Go to the line below containing "This screenshot has height=1001, width=1780." and print exactly from there through the line containing "therock blue legend", both included. Print nothing else.

Data listing:

════════════════════

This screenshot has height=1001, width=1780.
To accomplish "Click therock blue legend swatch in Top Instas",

════════════════════

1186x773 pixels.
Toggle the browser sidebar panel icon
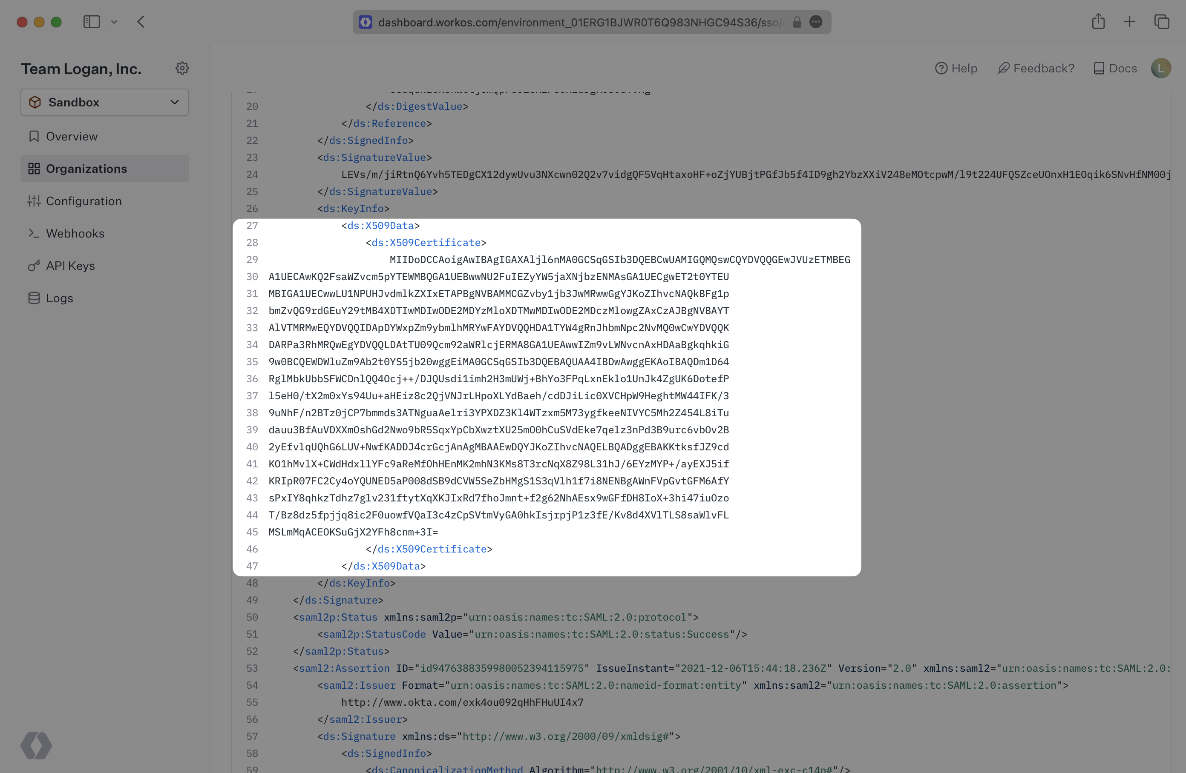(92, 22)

════════════════════

Response to this task:
This screenshot has height=1001, width=1780.
To accomplish "Click therock blue legend swatch in Top Instas",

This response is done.